Mesmo depois de sair do hospital, Manuel continuou a sentir que havia qualquer coisa diferente naquele lugar. Já crescido e casado, foi a Fátima. "Um dia fui ao Museu da Cera, entro e vejo que aquilo [uma das cenas do museu] está tal e qual como era no hospital, com as enfermeiras e tal. A cama era igual. Até disse à minha mulher que senti uma coisa esquisita, um arrepio", confidencia. "Tenho histórias que nem posso divulgar porque não tenho quem as confirme de tão diferentes", atira sem dar mais pormenores.

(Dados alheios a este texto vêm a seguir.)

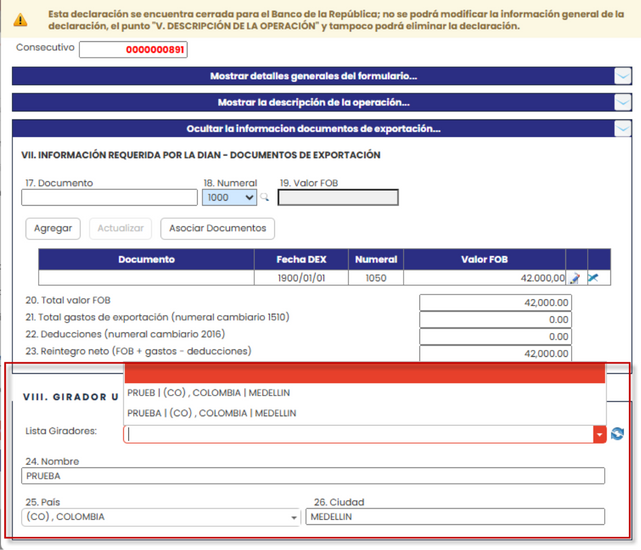Toggle the Lista Giradores dropdown arrow
Screen dimensions: 641x550
tap(599, 434)
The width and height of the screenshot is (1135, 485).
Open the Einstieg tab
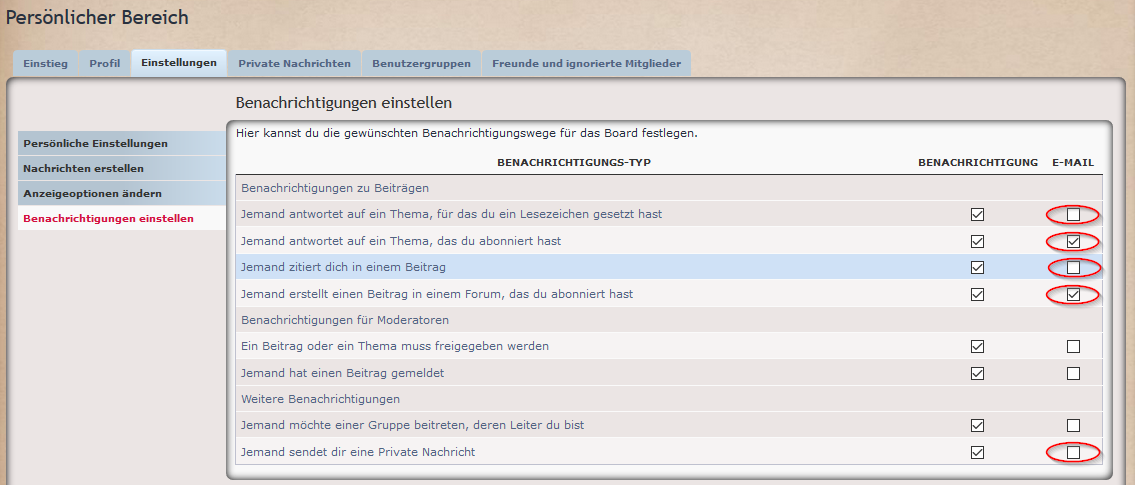(x=45, y=63)
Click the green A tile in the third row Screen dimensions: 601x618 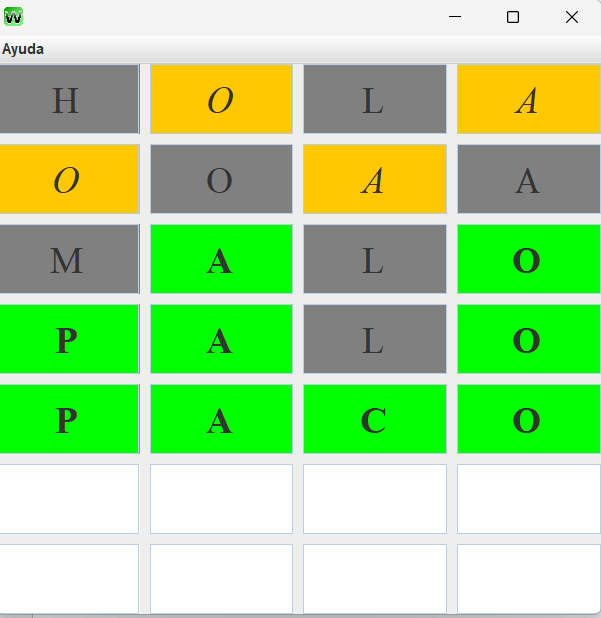(x=221, y=259)
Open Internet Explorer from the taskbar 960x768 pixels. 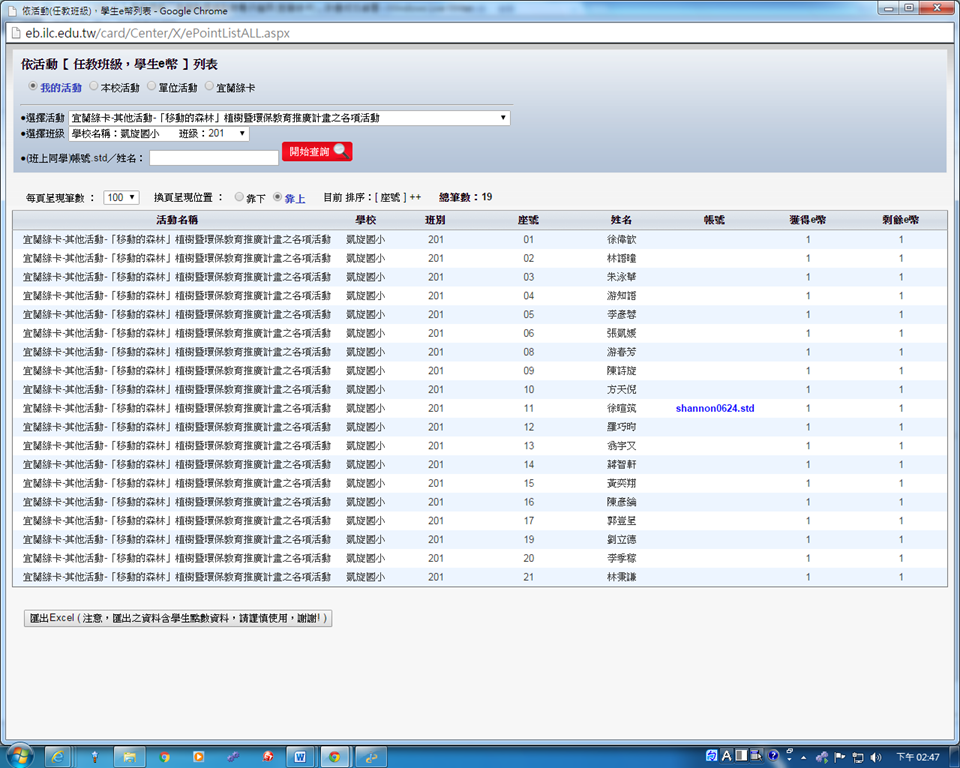point(57,756)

A vida, contudo, foi-lhe sorrindo, apesar do início conturbado — e sorri quando se pergunta se teve a mão de Santa Jacinta. "Houve qualquer coisa na minha vida. Nunca fui à escola, mas fui um funcionário de alto nível e hoje tenho uma empresa minha, líder em Portugal. Nunca estudei, nunca entrei numa escola. Em 1956 tive o meu primeiro trabalho, no Metropolitano de Lisboa. Dormi numa caserna, a música que eu ouvia eram os homens cansados e que ressonavam depois de trabalharam todo o dia de picareta porque não havia máquinas. Mas fiz sempre tudo, correu tudo bem e cá estou", diz.
Jacinta Marto – protagonista dos acontecimentos ocorridos na Cova da Iria em 1917, com o irmão Francisco e a prima Lúcia – morreu com nove anos no Hospital D. Estefânia, em Lisboa. Passaram cem anos, mas a história continua viva e, dizem, a mudar vidas.